Problem statement
Here are some records; copy every line that holds the word "computer".

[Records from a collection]
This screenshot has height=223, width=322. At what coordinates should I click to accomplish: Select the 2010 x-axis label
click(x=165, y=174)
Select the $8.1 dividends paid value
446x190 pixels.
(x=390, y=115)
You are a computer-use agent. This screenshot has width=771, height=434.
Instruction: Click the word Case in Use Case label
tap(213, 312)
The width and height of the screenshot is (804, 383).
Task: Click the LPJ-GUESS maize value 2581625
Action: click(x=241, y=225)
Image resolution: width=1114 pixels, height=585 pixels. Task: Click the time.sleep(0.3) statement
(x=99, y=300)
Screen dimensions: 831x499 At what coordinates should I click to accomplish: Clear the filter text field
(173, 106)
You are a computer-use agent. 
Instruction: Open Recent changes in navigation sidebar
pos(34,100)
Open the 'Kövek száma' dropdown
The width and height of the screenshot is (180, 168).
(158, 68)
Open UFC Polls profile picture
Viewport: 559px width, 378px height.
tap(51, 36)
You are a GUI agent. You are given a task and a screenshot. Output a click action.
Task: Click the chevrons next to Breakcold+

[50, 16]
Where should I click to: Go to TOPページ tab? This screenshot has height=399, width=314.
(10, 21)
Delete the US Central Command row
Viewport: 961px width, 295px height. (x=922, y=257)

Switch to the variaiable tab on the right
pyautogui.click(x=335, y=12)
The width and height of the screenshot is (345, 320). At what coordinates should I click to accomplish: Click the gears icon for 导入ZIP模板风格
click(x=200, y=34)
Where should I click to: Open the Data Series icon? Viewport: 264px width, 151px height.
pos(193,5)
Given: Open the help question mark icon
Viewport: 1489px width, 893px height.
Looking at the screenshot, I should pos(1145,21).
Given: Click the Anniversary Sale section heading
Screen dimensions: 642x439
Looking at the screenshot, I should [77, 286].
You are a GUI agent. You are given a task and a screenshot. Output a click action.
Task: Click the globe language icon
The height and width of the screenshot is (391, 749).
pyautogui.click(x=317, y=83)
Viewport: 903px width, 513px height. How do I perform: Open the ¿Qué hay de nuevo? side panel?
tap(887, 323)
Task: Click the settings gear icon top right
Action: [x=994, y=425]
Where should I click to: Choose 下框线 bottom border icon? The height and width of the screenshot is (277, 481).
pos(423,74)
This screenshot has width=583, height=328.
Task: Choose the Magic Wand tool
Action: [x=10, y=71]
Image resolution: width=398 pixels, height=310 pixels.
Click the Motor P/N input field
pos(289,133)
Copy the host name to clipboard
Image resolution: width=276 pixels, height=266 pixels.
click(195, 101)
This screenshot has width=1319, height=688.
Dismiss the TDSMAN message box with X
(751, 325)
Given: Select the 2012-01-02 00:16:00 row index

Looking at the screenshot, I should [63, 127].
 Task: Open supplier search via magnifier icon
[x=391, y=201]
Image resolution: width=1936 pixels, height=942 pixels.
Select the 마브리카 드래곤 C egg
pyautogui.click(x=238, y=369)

Answer box
You are a computer-use agent. This screenshot has width=771, height=434.
You are a computer-use agent. 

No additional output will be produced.